---------- Record extracts ----------

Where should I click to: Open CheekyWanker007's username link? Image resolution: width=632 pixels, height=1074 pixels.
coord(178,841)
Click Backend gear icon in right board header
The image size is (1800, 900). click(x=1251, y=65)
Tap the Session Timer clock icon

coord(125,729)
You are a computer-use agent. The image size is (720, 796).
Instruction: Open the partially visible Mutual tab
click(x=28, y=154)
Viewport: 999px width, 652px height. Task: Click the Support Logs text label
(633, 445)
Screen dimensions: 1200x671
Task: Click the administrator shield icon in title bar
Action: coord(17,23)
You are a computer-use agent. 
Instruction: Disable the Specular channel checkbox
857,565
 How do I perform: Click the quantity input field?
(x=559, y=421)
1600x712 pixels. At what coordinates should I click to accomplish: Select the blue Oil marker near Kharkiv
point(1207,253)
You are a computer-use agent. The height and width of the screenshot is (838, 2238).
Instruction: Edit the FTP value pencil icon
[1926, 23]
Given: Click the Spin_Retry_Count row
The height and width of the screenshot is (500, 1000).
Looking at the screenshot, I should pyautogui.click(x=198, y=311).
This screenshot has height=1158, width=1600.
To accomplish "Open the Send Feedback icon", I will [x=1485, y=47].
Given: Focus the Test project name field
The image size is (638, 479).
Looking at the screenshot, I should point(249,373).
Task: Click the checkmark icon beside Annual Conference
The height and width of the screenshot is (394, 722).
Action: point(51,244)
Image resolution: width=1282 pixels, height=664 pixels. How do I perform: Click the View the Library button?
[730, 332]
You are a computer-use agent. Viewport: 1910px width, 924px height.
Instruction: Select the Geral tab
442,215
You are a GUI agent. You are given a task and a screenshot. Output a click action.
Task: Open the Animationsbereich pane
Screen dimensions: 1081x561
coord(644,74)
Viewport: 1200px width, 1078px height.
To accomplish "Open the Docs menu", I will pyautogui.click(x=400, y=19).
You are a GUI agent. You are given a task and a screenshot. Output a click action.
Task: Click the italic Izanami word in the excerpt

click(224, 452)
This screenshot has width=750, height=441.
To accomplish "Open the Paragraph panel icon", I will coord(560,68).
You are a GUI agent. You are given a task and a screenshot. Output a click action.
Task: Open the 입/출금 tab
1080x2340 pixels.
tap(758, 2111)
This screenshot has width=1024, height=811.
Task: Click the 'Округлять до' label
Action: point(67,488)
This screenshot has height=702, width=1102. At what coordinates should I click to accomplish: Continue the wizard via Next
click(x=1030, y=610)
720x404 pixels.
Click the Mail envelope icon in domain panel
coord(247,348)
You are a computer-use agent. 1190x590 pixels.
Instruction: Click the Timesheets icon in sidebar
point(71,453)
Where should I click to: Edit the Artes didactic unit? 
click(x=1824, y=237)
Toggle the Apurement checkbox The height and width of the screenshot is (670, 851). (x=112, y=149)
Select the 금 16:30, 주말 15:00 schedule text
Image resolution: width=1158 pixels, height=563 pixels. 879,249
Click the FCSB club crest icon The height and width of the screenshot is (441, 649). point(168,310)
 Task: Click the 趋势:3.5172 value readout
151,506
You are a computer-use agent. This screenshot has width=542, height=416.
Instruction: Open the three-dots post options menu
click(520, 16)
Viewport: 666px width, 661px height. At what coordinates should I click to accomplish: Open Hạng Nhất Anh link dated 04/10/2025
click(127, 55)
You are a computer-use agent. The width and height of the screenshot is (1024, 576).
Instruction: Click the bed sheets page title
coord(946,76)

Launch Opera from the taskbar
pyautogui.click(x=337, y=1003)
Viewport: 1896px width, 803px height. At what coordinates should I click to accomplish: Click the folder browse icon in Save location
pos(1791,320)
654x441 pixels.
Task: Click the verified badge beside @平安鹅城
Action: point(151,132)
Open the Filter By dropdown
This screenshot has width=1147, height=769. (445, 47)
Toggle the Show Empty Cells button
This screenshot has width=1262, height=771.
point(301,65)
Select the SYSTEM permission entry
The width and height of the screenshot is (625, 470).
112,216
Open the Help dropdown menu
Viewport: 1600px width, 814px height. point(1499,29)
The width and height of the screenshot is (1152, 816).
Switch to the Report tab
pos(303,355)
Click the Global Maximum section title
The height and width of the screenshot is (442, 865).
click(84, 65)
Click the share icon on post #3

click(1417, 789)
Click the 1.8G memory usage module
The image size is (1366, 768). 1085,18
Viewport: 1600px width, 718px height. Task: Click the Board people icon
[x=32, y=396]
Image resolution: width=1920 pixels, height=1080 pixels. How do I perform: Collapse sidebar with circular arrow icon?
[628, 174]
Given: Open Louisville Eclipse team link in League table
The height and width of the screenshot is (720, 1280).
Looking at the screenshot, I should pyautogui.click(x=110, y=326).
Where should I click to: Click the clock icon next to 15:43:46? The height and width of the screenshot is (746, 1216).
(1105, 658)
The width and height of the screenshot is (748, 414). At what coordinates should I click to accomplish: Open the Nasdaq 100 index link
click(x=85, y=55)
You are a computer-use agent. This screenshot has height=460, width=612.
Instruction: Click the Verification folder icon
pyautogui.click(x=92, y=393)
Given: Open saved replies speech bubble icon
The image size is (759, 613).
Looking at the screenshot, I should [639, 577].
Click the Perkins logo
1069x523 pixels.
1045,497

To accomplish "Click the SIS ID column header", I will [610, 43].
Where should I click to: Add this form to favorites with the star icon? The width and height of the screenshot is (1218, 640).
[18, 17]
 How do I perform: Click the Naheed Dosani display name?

----------

Each record above should be repeated exactly as it appears.

* [Answer to the problem]
Where should I click to: Open CheekyWanker007's username link? Image resolution: width=632 pixels, height=1074 pixels.
coord(178,841)
Click Backend gear icon in right board header
The image size is (1800, 900). click(x=1251, y=65)
Tap the Session Timer clock icon

coord(125,729)
You are a computer-use agent. The image size is (720, 796).
Instruction: Open the partially visible Mutual tab
click(x=28, y=154)
Viewport: 999px width, 652px height. Task: Click the Support Logs text label
(633, 445)
Screen dimensions: 1200x671
Task: Click the administrator shield icon in title bar
Action: coord(17,23)
You are a computer-use agent. 
Instruction: Disable the Specular channel checkbox
857,565
 How do I perform: Click the quantity input field?
(x=559, y=421)
1600x712 pixels. At what coordinates should I click to accomplish: Select the blue Oil marker near Kharkiv
point(1207,253)
You are a computer-use agent. The height and width of the screenshot is (838, 2238).
Instruction: Edit the FTP value pencil icon
[1926, 23]
Given: Click the Spin_Retry_Count row
The height and width of the screenshot is (500, 1000).
Looking at the screenshot, I should pyautogui.click(x=198, y=311).
This screenshot has height=1158, width=1600.
To accomplish "Open the Send Feedback icon", I will [x=1485, y=47].
Given: Focus the Test project name field
The image size is (638, 479).
Looking at the screenshot, I should point(249,373).
Task: Click the checkmark icon beside Annual Conference
The height and width of the screenshot is (394, 722).
Action: point(51,244)
Image resolution: width=1282 pixels, height=664 pixels. How do I perform: Click the View the Library button?
[730, 332]
You are a computer-use agent. Viewport: 1910px width, 924px height.
Instruction: Select the Geral tab
442,215
You are a GUI agent. You are given a task and a screenshot. Output a click action.
Task: Open the Animationsbereich pane
Screen dimensions: 1081x561
coord(644,74)
Viewport: 1200px width, 1078px height.
To accomplish "Open the Docs menu", I will pyautogui.click(x=400, y=19).
You are a GUI agent. You are given a task and a screenshot. Output a click action.
Task: Click the italic Izanami word in the excerpt

click(224, 452)
This screenshot has width=750, height=441.
To accomplish "Open the Paragraph panel icon", I will coord(560,68).
You are a GUI agent. You are given a task and a screenshot. Output a click action.
Task: Open the 입/출금 tab
1080x2340 pixels.
tap(758, 2111)
This screenshot has width=1024, height=811.
Task: Click the 'Округлять до' label
Action: point(67,488)
This screenshot has height=702, width=1102. At what coordinates should I click to accomplish: Continue the wizard via Next
click(x=1030, y=610)
720x404 pixels.
Click the Mail envelope icon in domain panel
coord(247,348)
You are a computer-use agent. 1190x590 pixels.
Instruction: Click the Timesheets icon in sidebar
point(71,453)
Where should I click to: Edit the Artes didactic unit? 
click(x=1824, y=237)
Toggle the Apurement checkbox The height and width of the screenshot is (670, 851). (x=112, y=149)
Select the 금 16:30, 주말 15:00 schedule text
Image resolution: width=1158 pixels, height=563 pixels. 879,249
Click the FCSB club crest icon The height and width of the screenshot is (441, 649). point(168,310)
 Task: Click the 趋势:3.5172 value readout
151,506
You are a computer-use agent. This screenshot has width=542, height=416.
Instruction: Open the three-dots post options menu
click(520, 16)
Viewport: 666px width, 661px height. At what coordinates should I click to accomplish: Open Hạng Nhất Anh link dated 04/10/2025
click(127, 55)
You are a computer-use agent. The width and height of the screenshot is (1024, 576).
Instruction: Click the bed sheets page title
coord(946,76)

Launch Opera from the taskbar
pyautogui.click(x=337, y=1003)
Viewport: 1896px width, 803px height. At what coordinates should I click to accomplish: Click the folder browse icon in Save location
pos(1791,320)
654x441 pixels.
Task: Click the verified badge beside @平安鹅城
Action: point(151,132)
Open the Filter By dropdown
This screenshot has width=1147, height=769. (445, 47)
Toggle the Show Empty Cells button
This screenshot has width=1262, height=771.
point(301,65)
Select the SYSTEM permission entry
The width and height of the screenshot is (625, 470).
112,216
Open the Help dropdown menu
Viewport: 1600px width, 814px height. point(1499,29)
The width and height of the screenshot is (1152, 816).
Switch to the Report tab
pos(303,355)
Click the Global Maximum section title
The height and width of the screenshot is (442, 865).
click(84, 65)
Click the share icon on post #3

click(1417, 789)
Click the 1.8G memory usage module
The image size is (1366, 768). 1085,18
Viewport: 1600px width, 718px height. Task: Click the Board people icon
[x=32, y=396]
Image resolution: width=1920 pixels, height=1080 pixels. How do I perform: Collapse sidebar with circular arrow icon?
[628, 174]
Given: Open Louisville Eclipse team link in League table
The height and width of the screenshot is (720, 1280).
Looking at the screenshot, I should pyautogui.click(x=110, y=326).
Where should I click to: Click the clock icon next to 15:43:46? The height and width of the screenshot is (746, 1216).
(1105, 658)
The width and height of the screenshot is (748, 414). At what coordinates should I click to accomplish: Open the Nasdaq 100 index link
click(x=85, y=55)
You are a computer-use agent. This screenshot has height=460, width=612.
Instruction: Click the Verification folder icon
pyautogui.click(x=92, y=393)
Given: Open saved replies speech bubble icon
The image size is (759, 613).
Looking at the screenshot, I should [639, 577].
Click the Perkins logo
1069x523 pixels.
1045,497

To accomplish "Click the SIS ID column header", I will [610, 43].
Where should I click to: Add this form to favorites with the star icon? The width and height of the screenshot is (1218, 640).
[18, 17]
 How do I perform: Click the Naheed Dosani display name?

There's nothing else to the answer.